> WHAT TO PRODUCE
Pull out every line of the entries below that contains the string "width", matching case exactly.

═════ RECORDS FOR PROCESSING

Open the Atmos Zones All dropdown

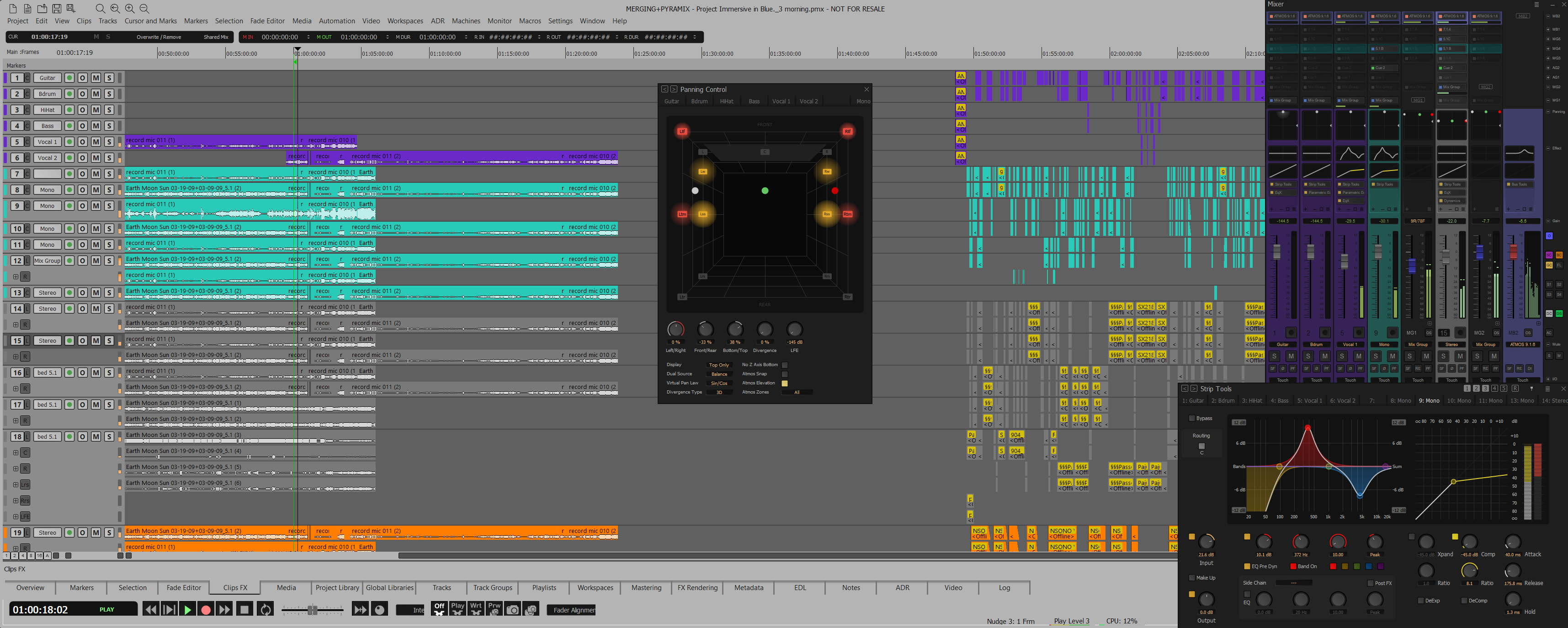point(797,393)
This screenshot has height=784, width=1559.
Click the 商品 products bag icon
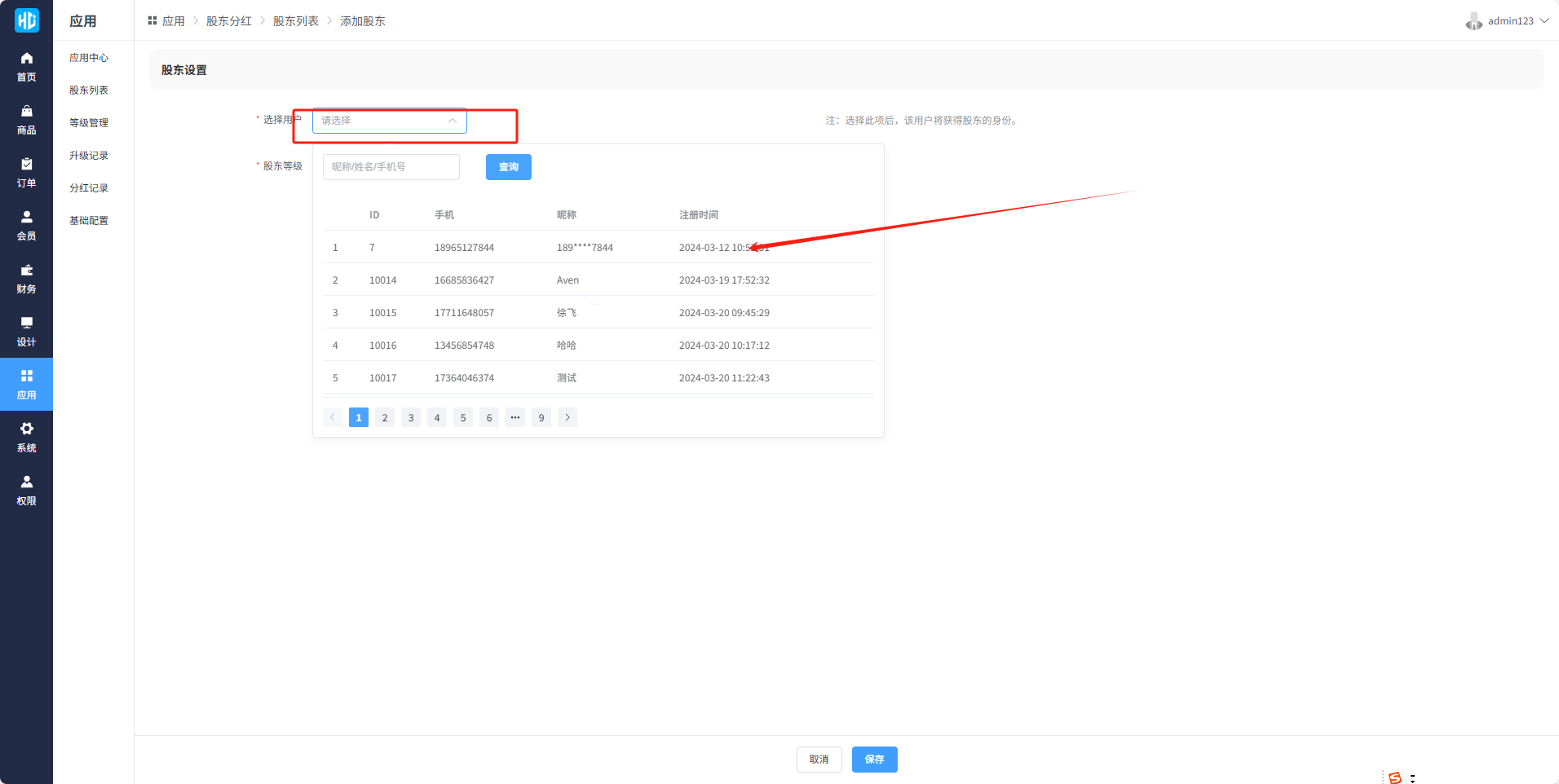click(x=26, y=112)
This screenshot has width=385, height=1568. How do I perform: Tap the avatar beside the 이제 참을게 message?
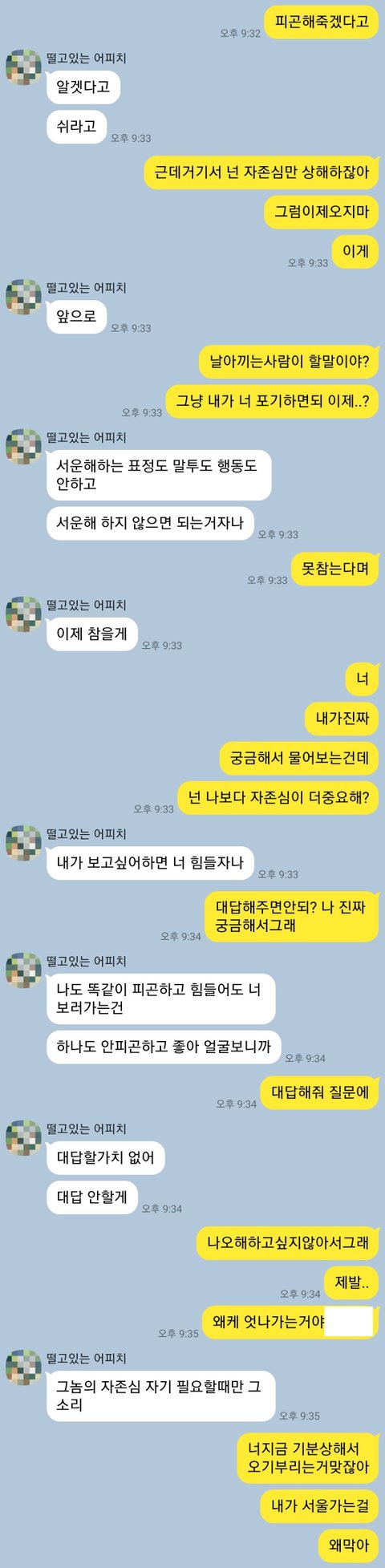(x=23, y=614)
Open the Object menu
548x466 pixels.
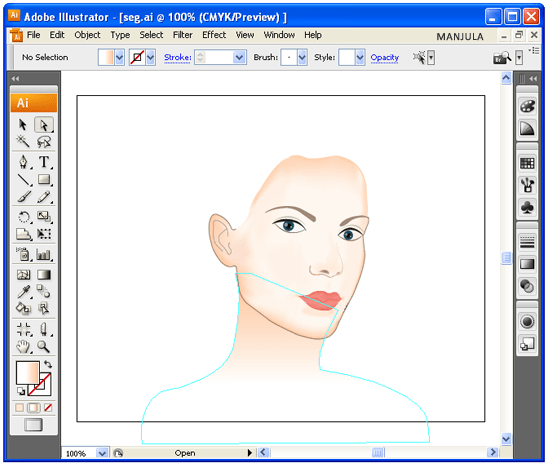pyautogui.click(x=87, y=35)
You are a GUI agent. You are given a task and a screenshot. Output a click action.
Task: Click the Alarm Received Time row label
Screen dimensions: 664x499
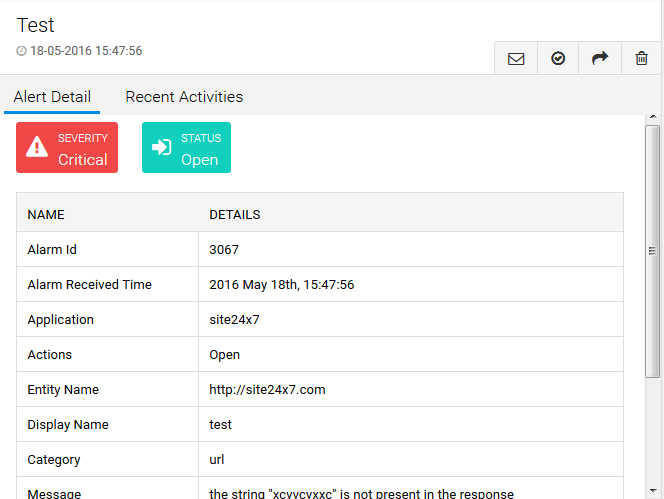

══════════

> RESPONSE
This screenshot has height=784, width=1559.
This screenshot has width=385, height=1568. How do I perform: Tap the avatar beside the 이제 참을게 message?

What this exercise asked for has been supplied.